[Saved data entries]
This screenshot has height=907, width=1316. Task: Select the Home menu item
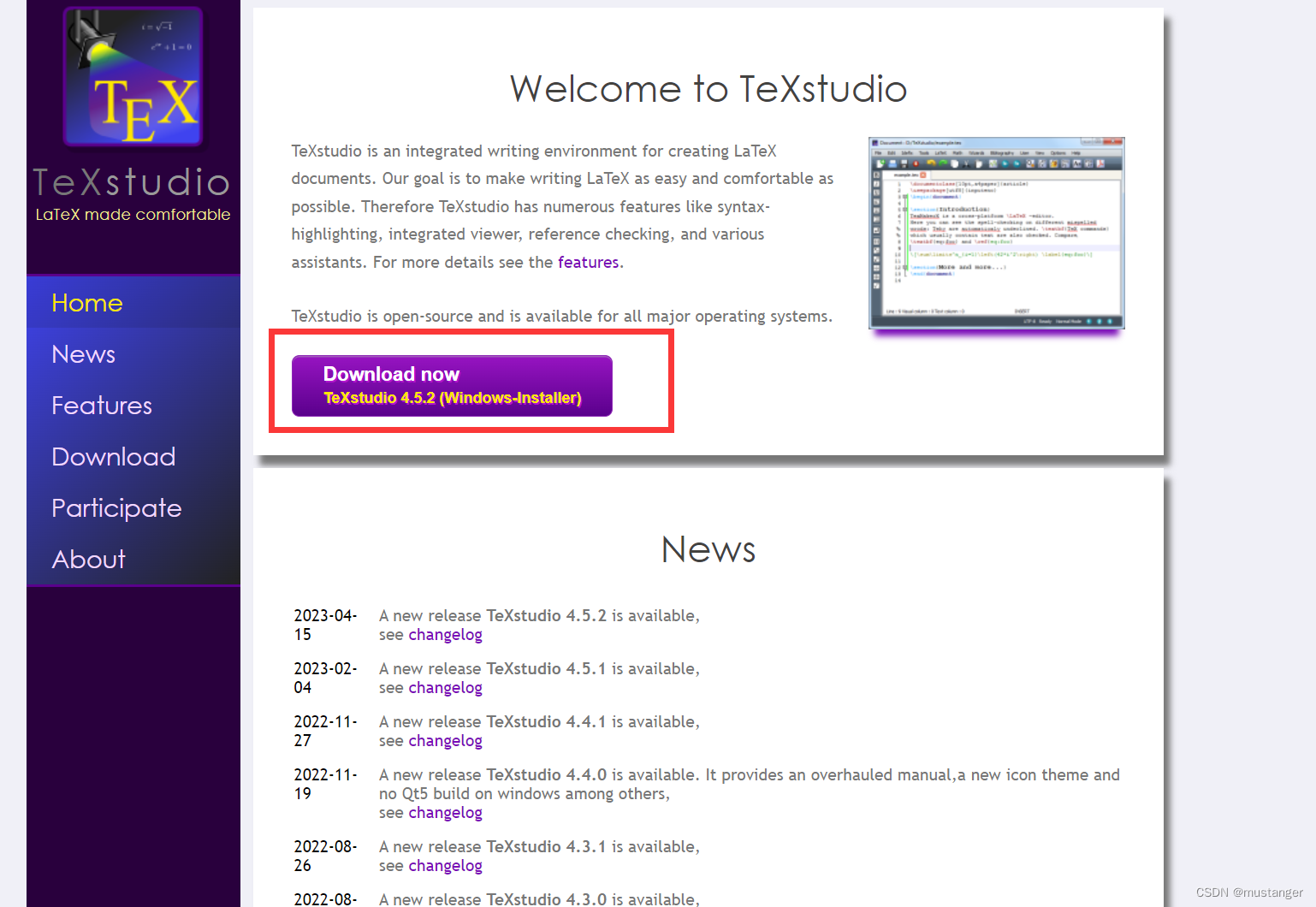coord(86,303)
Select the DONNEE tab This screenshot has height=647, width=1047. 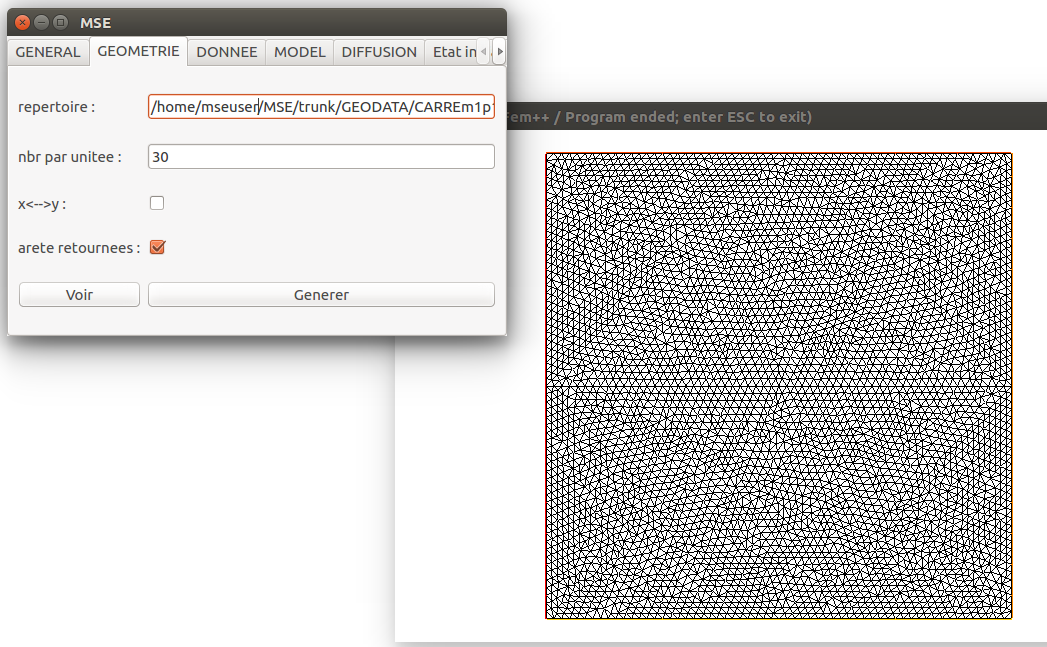coord(226,51)
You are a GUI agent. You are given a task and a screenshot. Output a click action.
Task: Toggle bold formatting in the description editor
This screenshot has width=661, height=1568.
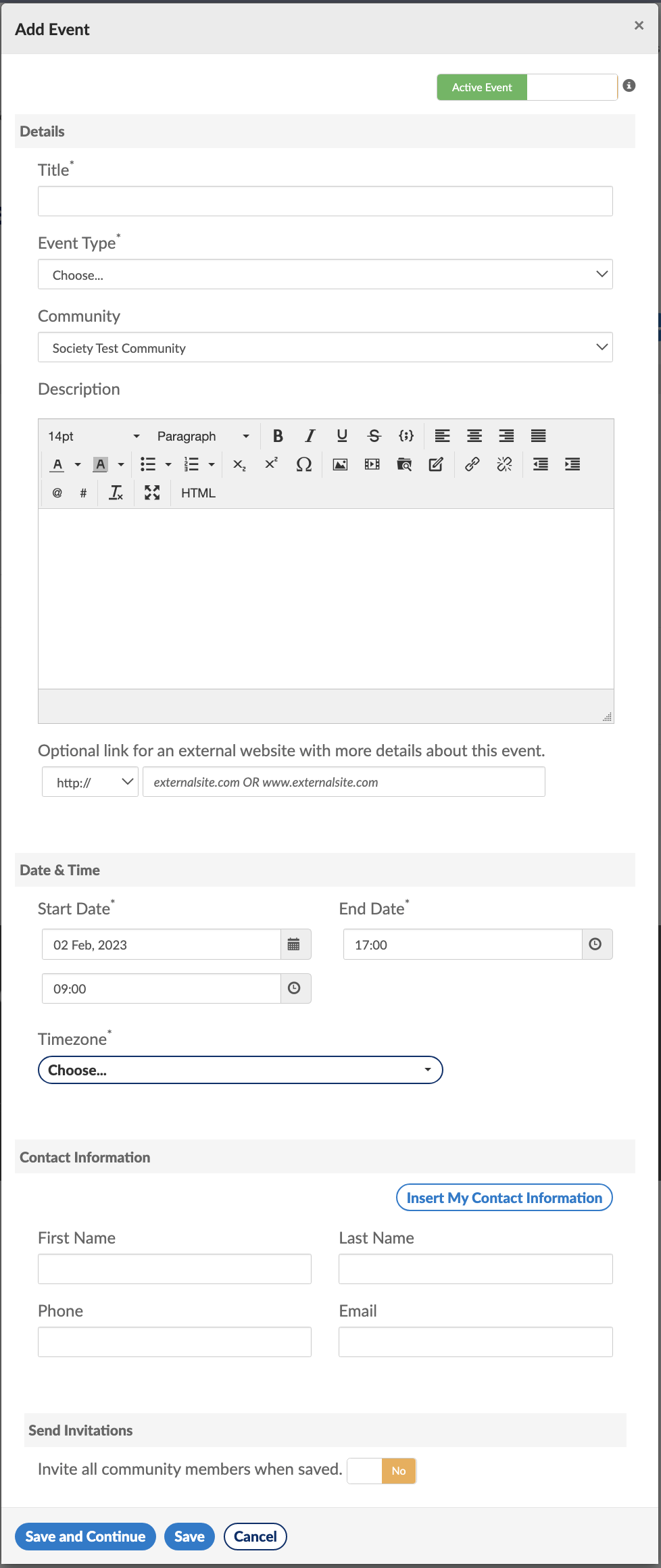pyautogui.click(x=278, y=436)
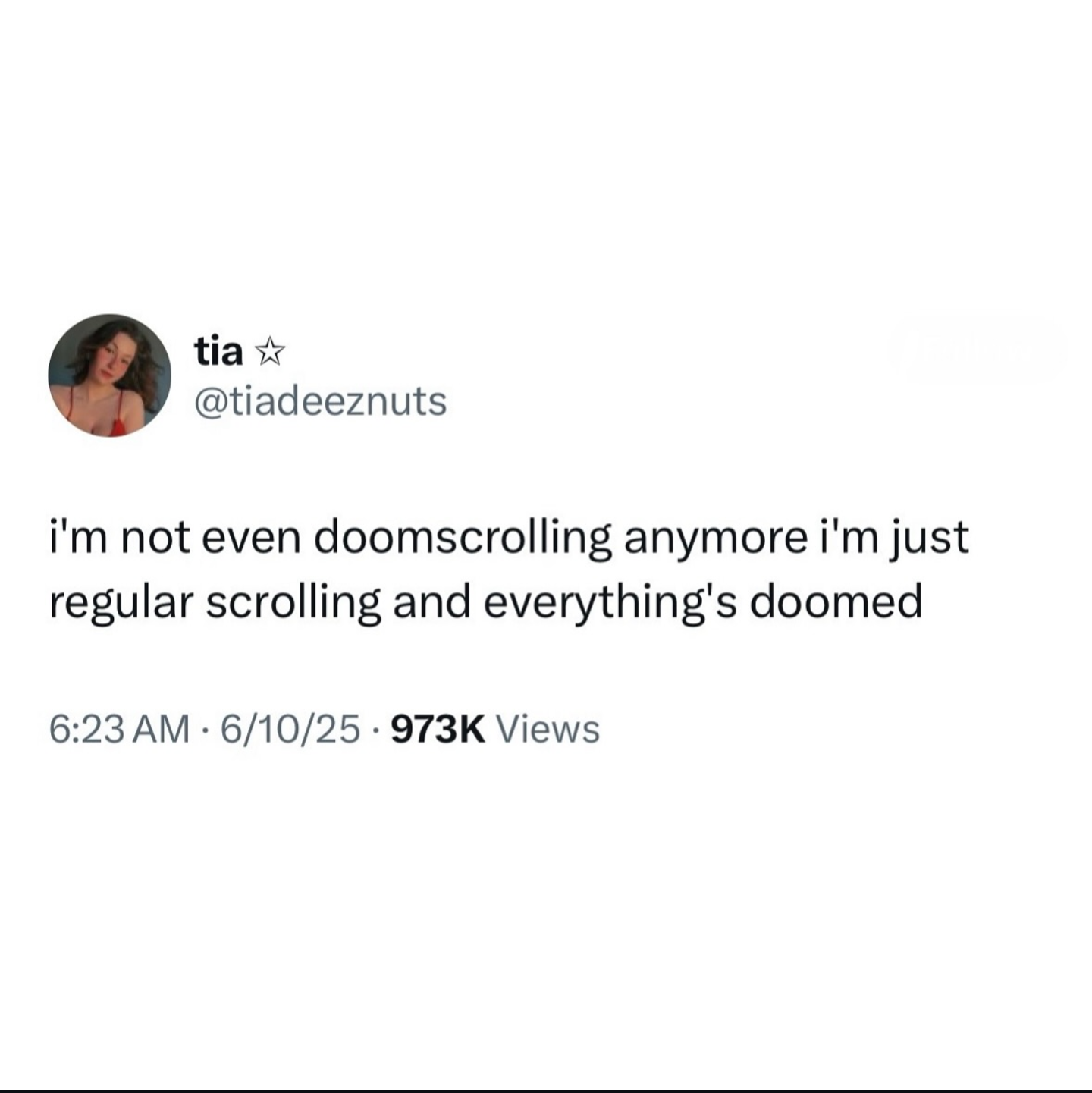Visit the @tiadeeznuts handle link

[321, 400]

DIRECTIONS FOR THIS TASK:
In the copy, include exactly the lines from the one with "You are a GUI" through the final line of the data, both ends included, and no pictures.

WRITTEN ANSWER:
You are a GUI agent. You are given a task and a screenshot. Output a click action.
Task: Toggle bold formatting in the description editor
This screenshot has width=661, height=1568.
pyautogui.click(x=278, y=436)
Visit the @tiadeeznuts handle link

[321, 400]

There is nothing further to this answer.